Wednesday, November 09, 2011

MF Global's Regulatory Lessons

Holman Jenkins, Jr., wrote a thoughtful piece in his weekend edition column regarding MF Global's demise. Jenkins rebuked those who were disappointed with the regulatory failure involving the firm. He celebrated that a financial firm engaged in overly risky activity and paid the price with bankruptcy, without government intervention.

I agree with him on that point.

However, I think he misinterprets the motivation for some, including me, to express consternation that new regulatory agencies, powers and legislation did nothing to prevent the collapse of MF Global.

I actually don't support the bulk of existing financial regulatory legislation and agencies. In my opinion, they represent the foolish wishes of largely inept, naive members of Congress and various administrations that it is practical or effective to have our existing, expensive and intrusive regulatory machinery.

It doesn't work. It gives investors, borrowers and depositors false hope. It risks making those parties insensitive to the realities of the marketplace and the vendors with whom they choose to do business.

I'd prefer to see government leave the business of deposit insurance, financial statement regulation, and most other detailed, intrusive financial regulatory areas.

Without such government-provided, monopolistic services, private solutions would arise. Firms would offer competitively-priced deposit insurance, differing by bank, thus providing an implicit credit rating. The same would be true for the purchase of various levels of audit attestation.

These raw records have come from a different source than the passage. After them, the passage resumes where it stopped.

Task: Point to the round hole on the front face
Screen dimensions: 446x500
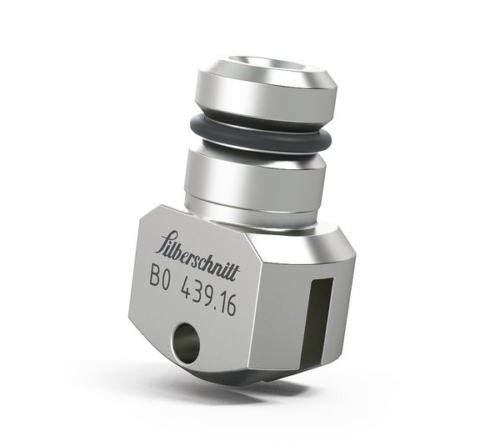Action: [x=186, y=343]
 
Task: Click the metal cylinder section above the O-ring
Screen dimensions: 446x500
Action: [x=266, y=93]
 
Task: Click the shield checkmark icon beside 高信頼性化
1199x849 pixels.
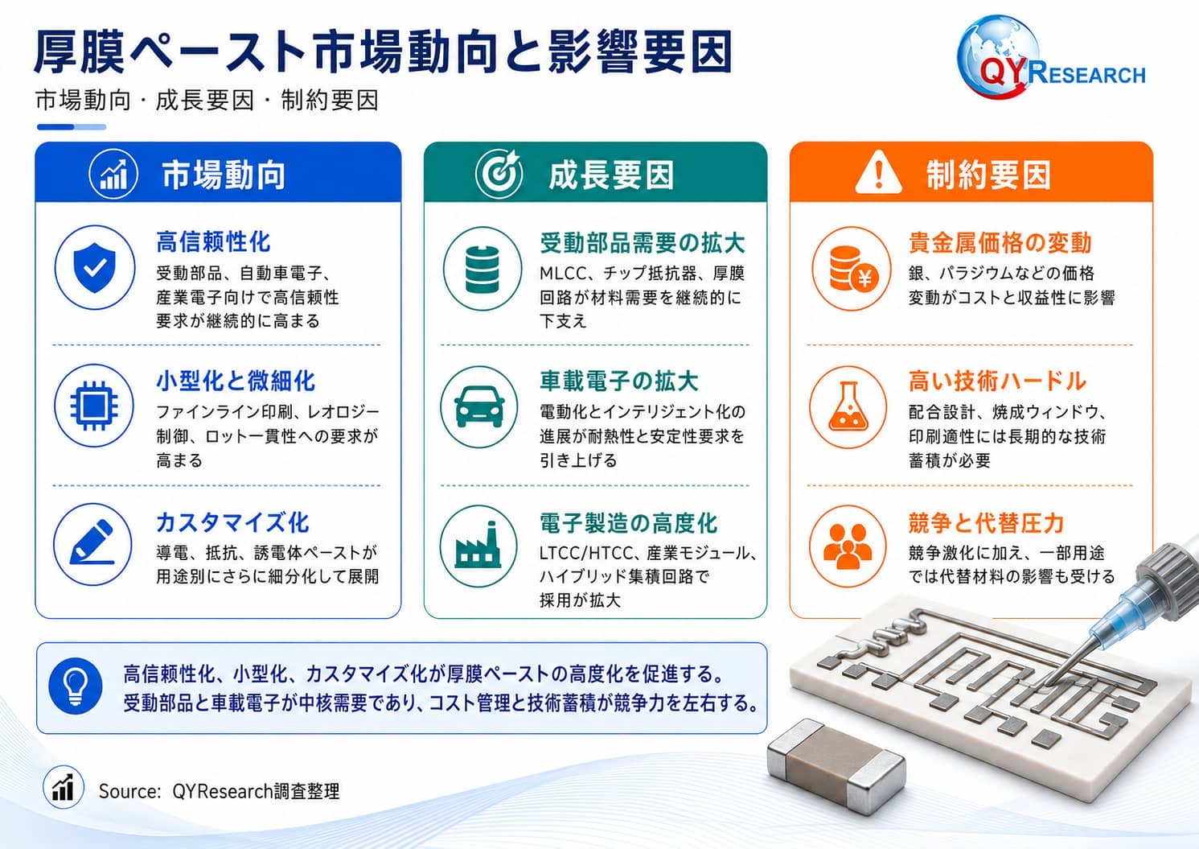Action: (95, 267)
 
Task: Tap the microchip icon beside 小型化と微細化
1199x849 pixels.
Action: (94, 406)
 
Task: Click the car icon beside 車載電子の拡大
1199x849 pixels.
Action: (479, 406)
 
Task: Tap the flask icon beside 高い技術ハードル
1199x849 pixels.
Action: (848, 407)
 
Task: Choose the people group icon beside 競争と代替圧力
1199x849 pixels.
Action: (848, 546)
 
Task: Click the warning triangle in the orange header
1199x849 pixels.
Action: (878, 172)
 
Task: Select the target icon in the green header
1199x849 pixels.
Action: (499, 173)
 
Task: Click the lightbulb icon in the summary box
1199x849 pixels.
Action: (75, 686)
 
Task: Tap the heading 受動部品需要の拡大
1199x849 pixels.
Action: (642, 243)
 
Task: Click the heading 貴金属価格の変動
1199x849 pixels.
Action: (1000, 243)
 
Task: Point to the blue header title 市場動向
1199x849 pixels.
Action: (224, 175)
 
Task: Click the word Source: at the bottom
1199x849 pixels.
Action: (129, 791)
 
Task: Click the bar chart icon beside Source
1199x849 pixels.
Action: (64, 787)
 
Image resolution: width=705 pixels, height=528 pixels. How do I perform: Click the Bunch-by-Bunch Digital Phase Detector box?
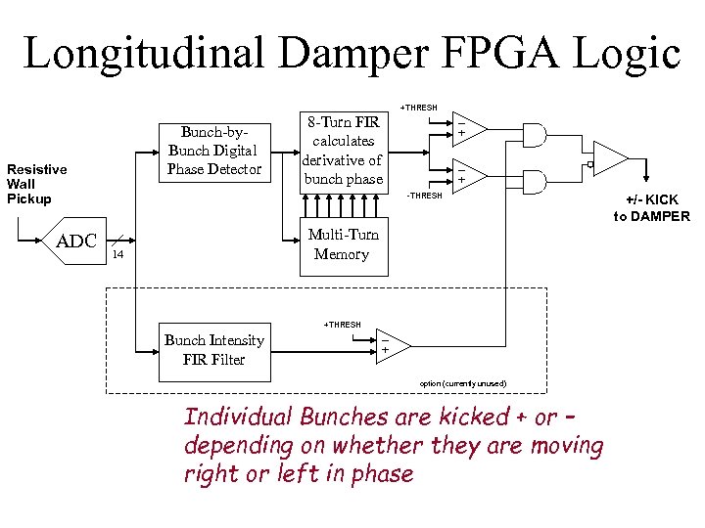coord(213,151)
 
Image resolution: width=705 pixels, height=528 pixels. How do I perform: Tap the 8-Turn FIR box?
coord(344,152)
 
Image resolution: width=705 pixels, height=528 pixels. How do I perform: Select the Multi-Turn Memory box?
coord(342,244)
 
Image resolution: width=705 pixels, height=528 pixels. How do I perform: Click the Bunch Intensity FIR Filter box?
coord(213,350)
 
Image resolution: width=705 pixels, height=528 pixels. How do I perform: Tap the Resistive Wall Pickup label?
coord(36,184)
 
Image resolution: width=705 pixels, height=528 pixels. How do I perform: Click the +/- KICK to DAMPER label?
coord(651,208)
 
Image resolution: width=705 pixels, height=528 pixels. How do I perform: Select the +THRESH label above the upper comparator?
coord(419,107)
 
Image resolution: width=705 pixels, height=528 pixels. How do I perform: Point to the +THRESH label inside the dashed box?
coord(342,325)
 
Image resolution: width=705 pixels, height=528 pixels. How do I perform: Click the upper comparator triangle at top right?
coord(466,128)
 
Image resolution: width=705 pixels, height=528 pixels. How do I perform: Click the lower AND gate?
coord(533,178)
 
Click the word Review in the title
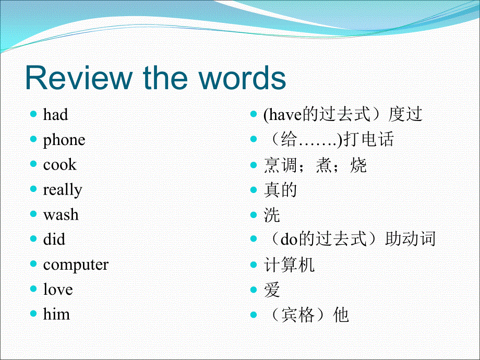click(79, 78)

I'm not upset that government regulatory personnel failed to understand MF Global's condition until it was too late, or that it may have failed to identify the wrongful use of customer funds by the firm, if that occurred.

Rather, I see MF Global as the latest poster child for throwing in the towel on regulatory solutions and ripping out most of them as ineffective and overly expensive.

What's worse, looking out for your own interests, or wrongly believing the government's regulators will inform you, in advance, when your interests are in jeopardy?